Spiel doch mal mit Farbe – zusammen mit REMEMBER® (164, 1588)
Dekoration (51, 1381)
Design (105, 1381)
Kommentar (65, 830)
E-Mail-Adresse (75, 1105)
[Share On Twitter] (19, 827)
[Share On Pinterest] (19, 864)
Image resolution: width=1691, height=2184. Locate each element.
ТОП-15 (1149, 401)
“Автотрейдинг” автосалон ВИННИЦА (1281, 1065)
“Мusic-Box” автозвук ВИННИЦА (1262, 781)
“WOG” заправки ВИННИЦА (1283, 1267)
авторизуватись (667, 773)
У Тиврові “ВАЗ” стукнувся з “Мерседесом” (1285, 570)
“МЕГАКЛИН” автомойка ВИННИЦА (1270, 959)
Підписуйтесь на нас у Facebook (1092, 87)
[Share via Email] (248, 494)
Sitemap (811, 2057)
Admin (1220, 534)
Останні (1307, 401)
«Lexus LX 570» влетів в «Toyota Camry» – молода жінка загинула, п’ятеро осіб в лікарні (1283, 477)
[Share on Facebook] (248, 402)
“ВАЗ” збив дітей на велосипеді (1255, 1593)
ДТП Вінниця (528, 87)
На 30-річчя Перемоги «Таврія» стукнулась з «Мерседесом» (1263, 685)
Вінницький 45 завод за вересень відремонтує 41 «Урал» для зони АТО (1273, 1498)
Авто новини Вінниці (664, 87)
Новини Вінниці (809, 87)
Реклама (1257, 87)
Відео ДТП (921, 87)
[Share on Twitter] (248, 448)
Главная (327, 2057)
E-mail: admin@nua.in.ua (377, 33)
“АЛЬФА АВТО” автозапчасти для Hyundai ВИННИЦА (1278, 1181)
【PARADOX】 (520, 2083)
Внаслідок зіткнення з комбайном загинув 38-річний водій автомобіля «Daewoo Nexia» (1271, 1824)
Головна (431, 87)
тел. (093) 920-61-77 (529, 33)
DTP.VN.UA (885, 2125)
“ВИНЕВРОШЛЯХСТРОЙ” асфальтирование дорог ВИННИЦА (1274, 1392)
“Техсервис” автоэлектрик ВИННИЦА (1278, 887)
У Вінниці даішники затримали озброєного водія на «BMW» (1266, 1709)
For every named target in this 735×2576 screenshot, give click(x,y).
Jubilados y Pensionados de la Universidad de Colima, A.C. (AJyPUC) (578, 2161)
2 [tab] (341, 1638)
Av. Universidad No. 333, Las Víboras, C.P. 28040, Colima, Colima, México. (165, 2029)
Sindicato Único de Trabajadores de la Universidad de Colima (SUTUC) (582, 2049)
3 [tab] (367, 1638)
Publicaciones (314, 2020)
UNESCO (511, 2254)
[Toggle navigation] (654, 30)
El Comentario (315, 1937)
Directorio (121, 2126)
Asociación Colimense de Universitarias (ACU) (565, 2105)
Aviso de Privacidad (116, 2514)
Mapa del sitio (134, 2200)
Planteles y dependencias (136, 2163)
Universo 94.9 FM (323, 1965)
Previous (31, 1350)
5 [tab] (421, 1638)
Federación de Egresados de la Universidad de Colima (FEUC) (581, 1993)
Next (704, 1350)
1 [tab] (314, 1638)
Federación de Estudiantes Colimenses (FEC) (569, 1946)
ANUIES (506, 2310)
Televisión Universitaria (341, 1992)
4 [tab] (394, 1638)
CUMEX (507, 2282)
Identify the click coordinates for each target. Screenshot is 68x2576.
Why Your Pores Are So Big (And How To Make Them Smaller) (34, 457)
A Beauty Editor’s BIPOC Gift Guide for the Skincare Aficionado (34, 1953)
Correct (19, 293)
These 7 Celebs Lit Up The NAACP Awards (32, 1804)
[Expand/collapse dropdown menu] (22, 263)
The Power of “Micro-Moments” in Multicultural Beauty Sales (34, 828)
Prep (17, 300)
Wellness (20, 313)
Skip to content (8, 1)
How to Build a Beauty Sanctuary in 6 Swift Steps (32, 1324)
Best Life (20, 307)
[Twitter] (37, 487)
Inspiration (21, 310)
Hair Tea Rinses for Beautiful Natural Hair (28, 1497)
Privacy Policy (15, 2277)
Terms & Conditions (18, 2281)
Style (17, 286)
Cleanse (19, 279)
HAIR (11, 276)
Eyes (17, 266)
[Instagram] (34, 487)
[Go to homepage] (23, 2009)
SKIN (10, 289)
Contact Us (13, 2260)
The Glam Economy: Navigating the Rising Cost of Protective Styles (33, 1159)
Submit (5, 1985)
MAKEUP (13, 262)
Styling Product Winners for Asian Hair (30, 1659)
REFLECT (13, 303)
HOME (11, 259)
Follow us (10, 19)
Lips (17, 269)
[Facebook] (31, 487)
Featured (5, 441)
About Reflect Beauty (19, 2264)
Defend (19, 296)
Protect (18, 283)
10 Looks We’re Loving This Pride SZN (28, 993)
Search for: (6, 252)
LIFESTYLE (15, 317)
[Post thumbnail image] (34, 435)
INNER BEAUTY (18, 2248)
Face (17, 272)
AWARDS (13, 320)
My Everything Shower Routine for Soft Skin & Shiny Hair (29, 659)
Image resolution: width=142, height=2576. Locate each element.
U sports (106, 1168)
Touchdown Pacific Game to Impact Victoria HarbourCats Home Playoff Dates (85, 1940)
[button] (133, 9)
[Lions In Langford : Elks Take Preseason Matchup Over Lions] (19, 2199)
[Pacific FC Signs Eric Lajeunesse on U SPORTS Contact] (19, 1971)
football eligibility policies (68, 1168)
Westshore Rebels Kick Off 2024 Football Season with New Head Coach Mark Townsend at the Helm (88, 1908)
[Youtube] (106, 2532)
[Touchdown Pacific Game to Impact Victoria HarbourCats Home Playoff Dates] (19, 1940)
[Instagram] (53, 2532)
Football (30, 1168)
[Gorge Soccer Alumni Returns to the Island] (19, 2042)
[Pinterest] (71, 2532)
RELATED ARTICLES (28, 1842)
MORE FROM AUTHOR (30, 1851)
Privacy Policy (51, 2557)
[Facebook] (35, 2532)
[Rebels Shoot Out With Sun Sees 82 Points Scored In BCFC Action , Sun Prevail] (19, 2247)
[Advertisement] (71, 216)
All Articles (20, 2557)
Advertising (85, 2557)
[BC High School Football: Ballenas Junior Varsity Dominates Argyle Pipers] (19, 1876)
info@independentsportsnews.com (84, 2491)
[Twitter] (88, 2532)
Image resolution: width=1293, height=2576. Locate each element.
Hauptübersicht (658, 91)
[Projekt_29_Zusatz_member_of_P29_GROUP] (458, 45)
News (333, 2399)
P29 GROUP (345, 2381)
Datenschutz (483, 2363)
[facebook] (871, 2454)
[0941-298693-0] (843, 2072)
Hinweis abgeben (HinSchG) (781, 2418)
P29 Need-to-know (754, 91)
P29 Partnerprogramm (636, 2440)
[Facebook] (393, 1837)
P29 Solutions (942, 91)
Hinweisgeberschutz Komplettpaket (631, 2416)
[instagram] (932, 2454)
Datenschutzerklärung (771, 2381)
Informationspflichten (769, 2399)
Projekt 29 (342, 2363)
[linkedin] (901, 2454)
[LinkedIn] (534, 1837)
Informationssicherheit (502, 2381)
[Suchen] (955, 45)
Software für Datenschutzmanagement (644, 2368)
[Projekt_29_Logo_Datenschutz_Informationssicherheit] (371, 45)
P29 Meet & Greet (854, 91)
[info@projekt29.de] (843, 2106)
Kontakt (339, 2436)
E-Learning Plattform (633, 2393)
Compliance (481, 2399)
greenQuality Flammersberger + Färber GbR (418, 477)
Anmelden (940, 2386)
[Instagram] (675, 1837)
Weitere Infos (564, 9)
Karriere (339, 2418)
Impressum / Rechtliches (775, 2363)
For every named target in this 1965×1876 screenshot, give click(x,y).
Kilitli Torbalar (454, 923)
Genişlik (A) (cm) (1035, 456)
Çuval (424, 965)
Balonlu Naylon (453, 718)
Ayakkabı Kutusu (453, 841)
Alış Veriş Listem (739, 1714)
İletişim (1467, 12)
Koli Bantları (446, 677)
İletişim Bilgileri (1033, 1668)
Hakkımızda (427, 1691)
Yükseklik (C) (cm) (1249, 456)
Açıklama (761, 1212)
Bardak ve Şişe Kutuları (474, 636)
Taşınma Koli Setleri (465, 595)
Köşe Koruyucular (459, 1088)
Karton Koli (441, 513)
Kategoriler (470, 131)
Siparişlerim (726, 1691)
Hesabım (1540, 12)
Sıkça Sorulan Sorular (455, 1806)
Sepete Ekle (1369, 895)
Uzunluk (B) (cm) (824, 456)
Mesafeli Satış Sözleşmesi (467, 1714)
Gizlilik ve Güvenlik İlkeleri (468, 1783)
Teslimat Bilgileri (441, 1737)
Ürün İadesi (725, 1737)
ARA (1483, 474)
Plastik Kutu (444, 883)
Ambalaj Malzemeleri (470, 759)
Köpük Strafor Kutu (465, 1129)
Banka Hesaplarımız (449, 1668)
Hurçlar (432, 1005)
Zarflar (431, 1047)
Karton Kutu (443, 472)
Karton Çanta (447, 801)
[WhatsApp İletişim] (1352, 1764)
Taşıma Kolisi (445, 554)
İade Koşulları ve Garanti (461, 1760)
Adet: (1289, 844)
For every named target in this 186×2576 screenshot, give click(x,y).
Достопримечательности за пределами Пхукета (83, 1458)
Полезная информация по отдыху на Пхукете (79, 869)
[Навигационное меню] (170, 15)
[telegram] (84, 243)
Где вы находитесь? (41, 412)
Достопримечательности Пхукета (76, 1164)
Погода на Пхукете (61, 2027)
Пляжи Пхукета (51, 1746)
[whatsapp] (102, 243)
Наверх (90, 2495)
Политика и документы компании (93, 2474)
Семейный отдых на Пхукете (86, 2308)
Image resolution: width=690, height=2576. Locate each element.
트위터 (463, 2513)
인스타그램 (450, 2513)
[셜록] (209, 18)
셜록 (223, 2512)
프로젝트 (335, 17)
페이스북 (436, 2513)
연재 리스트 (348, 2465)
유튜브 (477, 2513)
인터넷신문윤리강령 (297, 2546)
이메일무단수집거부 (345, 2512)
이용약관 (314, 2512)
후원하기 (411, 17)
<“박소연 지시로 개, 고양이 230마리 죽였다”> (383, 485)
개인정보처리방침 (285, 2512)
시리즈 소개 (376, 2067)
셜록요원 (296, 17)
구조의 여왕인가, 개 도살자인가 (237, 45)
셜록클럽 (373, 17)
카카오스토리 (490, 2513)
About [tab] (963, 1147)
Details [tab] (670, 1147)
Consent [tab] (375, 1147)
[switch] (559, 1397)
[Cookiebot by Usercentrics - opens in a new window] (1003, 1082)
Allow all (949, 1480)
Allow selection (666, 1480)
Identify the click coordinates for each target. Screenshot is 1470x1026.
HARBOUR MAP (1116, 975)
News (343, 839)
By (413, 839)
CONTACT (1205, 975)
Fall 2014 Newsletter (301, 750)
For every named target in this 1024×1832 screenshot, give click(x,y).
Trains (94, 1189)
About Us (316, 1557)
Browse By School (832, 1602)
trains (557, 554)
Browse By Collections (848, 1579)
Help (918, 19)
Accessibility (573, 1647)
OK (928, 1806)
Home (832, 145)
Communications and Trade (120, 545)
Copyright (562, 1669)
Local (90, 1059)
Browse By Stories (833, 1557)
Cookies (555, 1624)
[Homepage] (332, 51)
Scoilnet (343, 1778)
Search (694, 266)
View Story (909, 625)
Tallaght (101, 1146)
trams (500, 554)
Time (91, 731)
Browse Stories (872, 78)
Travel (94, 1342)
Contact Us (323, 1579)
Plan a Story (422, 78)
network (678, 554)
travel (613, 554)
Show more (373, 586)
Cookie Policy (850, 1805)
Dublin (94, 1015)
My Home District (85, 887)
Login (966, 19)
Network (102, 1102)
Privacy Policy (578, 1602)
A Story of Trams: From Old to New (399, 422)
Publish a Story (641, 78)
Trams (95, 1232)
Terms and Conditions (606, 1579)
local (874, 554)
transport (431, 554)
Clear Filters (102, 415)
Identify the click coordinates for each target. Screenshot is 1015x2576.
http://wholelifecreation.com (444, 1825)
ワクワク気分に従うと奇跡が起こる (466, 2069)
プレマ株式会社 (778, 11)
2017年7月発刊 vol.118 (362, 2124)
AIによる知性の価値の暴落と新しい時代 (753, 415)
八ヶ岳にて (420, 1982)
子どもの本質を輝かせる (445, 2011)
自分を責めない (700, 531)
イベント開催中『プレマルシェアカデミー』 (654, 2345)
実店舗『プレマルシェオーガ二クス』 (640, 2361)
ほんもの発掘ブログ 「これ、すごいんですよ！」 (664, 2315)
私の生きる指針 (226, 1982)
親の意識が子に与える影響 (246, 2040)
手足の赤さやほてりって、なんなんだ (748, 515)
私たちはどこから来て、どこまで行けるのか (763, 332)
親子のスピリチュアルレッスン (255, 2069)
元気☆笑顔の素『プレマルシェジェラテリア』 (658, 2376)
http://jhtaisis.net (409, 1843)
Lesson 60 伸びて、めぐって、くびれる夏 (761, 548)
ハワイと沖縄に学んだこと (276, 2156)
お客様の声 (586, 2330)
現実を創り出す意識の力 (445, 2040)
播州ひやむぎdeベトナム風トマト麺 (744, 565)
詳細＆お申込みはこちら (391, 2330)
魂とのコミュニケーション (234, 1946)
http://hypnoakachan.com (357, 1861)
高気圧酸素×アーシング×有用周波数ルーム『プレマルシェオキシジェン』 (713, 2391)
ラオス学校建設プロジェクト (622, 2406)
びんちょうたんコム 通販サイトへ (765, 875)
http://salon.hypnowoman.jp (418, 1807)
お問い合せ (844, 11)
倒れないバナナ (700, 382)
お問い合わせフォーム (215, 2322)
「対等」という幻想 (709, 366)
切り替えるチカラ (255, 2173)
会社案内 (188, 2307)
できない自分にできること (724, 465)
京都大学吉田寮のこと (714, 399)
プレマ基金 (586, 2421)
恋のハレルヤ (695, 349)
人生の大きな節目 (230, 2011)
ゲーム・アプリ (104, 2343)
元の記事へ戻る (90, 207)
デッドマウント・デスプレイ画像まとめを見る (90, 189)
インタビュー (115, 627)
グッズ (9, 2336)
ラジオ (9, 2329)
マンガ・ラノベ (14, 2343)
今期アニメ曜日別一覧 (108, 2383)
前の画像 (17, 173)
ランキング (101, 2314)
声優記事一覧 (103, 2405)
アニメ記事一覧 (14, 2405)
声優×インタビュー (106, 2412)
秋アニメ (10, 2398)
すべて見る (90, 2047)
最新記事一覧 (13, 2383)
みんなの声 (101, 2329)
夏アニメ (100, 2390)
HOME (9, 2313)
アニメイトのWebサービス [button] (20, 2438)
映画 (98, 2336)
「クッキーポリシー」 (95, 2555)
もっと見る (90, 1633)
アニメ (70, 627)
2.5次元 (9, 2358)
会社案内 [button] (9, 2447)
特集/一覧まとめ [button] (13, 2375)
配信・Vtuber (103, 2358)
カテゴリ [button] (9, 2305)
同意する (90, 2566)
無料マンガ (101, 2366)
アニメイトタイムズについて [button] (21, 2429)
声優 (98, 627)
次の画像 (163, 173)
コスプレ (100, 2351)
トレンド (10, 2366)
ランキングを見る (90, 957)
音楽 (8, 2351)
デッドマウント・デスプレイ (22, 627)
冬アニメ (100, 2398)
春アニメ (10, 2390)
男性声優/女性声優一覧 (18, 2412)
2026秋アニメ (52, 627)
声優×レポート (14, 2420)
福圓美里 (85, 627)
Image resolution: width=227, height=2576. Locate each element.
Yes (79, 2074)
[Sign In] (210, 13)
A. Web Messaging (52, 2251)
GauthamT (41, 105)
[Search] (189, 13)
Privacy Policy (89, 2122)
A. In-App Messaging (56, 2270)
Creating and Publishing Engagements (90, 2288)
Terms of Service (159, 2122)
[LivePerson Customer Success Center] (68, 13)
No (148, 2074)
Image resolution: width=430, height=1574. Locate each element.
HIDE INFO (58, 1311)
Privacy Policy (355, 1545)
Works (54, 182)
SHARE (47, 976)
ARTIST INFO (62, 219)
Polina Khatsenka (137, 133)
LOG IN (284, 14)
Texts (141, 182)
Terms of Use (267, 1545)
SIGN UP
──────
From the top of the material above, print every line exactly, ending with the line that holds "Av. Universidad No.".

▶ **Response below**:
Spiel doch mal mit Farbe – zusammen mit REMEMBER® (164, 1588)
Dekoration (51, 1381)
Design (105, 1381)
Kommentar (65, 830)
E-Mail-Adresse (75, 1105)
[Share On Twitter] (19, 827)
[Share On Pinterest] (19, 864)
Image resolution: width=1691, height=2184. Locate each element.
ТОП-15 (1149, 401)
“Автотрейдинг” автосалон ВИННИЦА (1281, 1065)
“Мusic-Box” автозвук ВИННИЦА (1262, 781)
“WOG” заправки ВИННИЦА (1283, 1267)
авторизуватись (667, 773)
У Тиврові “ВАЗ” стукнувся з “Мерседесом” (1285, 570)
“МЕГАКЛИН” автомойка ВИННИЦА (1270, 959)
Підписуйтесь на нас у Facebook (1092, 87)
[Share via Email] (248, 494)
Sitemap (811, 2057)
Admin (1220, 534)
Останні (1307, 401)
«Lexus LX 570» влетів в «Toyota Camry» – молода жінка загинула, п’ятеро осіб в лікарні (1283, 477)
[Share on Facebook] (248, 402)
“ВАЗ” збив дітей на велосипеді (1255, 1593)
ДТП Вінниця (528, 87)
На 30-річчя Перемоги «Таврія» стукнулась з «Мерседесом» (1263, 685)
Вінницький 45 завод за вересень відремонтує 41 «Урал» для зони АТО (1273, 1498)
Авто новини Вінниці (664, 87)
Новини Вінниці (809, 87)
Реклама (1257, 87)
Відео ДТП (921, 87)
[Share on Twitter] (248, 448)
Главная (327, 2057)
E-mail: admin@nua.in.ua (377, 33)
“АЛЬФА АВТО” автозапчасти для Hyundai ВИННИЦА (1278, 1181)
【PARADOX】 (520, 2083)
Внаслідок зіткнення з комбайном загинув 38-річний водій автомобіля «Daewoo Nexia» (1271, 1824)
Головна (431, 87)
тел. (093) 920-61-77 (529, 33)
DTP.VN.UA (885, 2125)
“ВИНЕВРОШЛЯХСТРОЙ” асфальтирование дорог ВИННИЦА (1274, 1392)
“Техсервис” автоэлектрик ВИННИЦА (1278, 887)
У Вінниці даішники затримали озброєного водія на «BMW» (1266, 1709)
For every named target in this 735×2576 screenshot, give click(x,y).
Jubilados y Pensionados de la Universidad de Colima, A.C. (AJyPUC) (578, 2161)
2 [tab] (341, 1638)
Av. Universidad No. 333, Las Víboras, C.P. 28040, Colima, Colima, México. (165, 2029)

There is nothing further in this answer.